Tumorigenicity assay in vivo

Cancer stem cells (1 × 10⁴ cells/mL) or cancer non-stem cells (1 × 10⁴ cells/mL) were mixed with Corning Matrigel matrix (Corning, USA) at a ratio of 1:1. Subsequently, 100 μL of cell suspension was subcutaneously injected into BALB/C nude mice (4 weeks old) to induce tumor growth. The tumor volume was measured once every 3 days. Forty days later, the mice were sacrificed to determine the size and weight of solid tumors.

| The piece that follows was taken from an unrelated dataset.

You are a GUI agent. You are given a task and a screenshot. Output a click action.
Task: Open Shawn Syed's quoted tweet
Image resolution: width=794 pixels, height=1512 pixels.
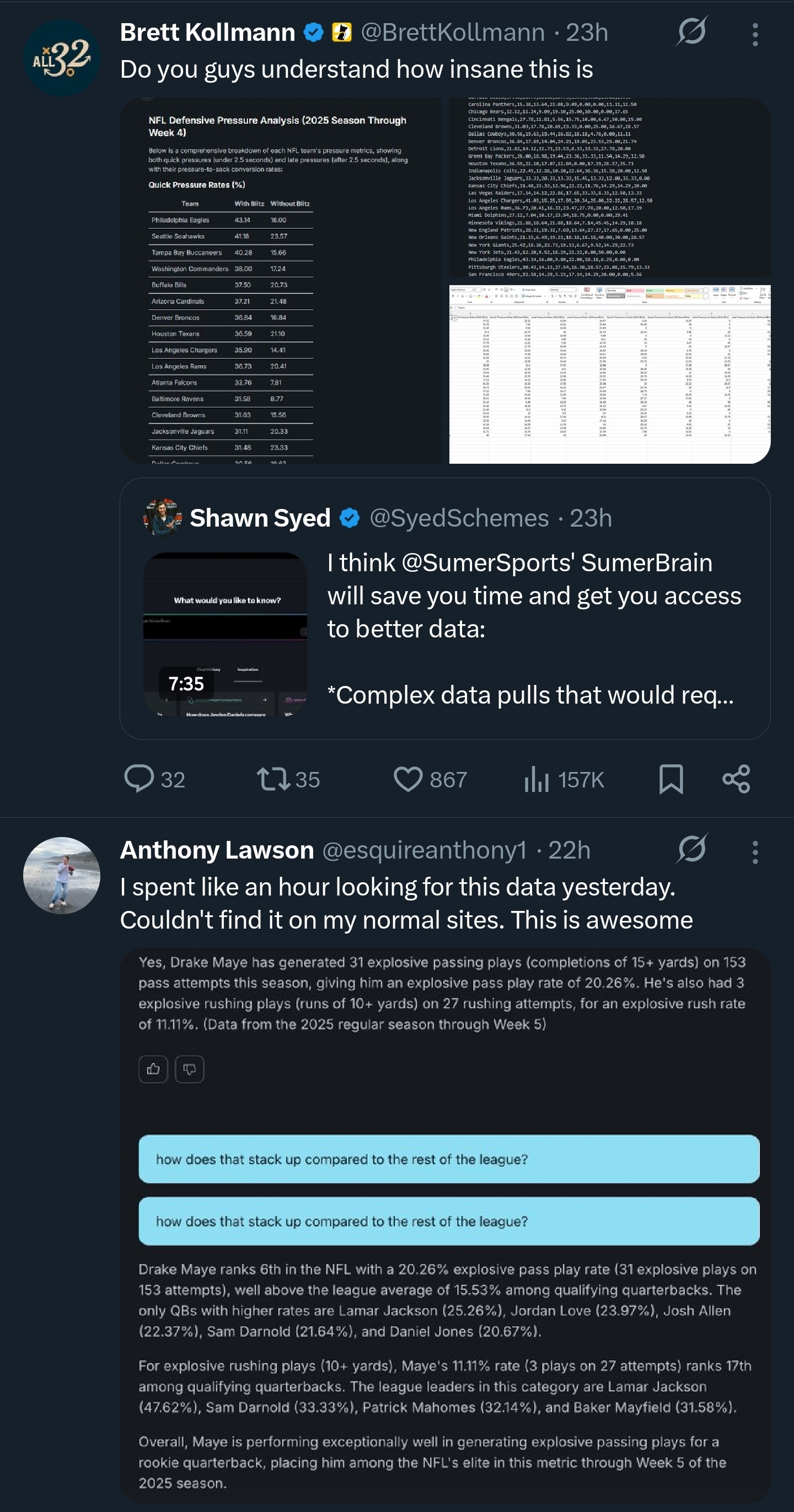point(445,609)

The DOCK2 edited cells (10⁶ cells/mL) and the DOCK2 unedited cells (10⁶ cells/mL) were mixed with Corning Matrigel matrix (Corning) at a ratio of 1:1, respectively. Subsequently, 100 μL of cell suspension was subcutaneously injected into BALB/C nude mice (4 weeks old) to induce tumor growth. The tumor volume was measured once every 3 days. Forty-five days later, the nude mice were sacrificed. The sizes and weights of solid tumors were determined.

To evaluate the role of miR-17 in tumorigenesis in vivo, MDA-MB-435 stem cells (10⁶ cells/mL) were subcutaneously injected into BALB/C nude mice. Three days later, the mice were subcutaneously and intravenously injected with miR-17, miR-17-scrambled, AMO-miR-17, or AMO-miR-17-scrambled at 80 mg/kg once every 3 days. The tumor volume was examined every 3 days. Thirty days later the mice were sacrificed, followed by examination of tumor sizes and weights of solid tumors.

Animal experiments were approved by The Animal Experiment Center of Zhejiang University, China. All methods were conducted in accordance with the approved guidelines.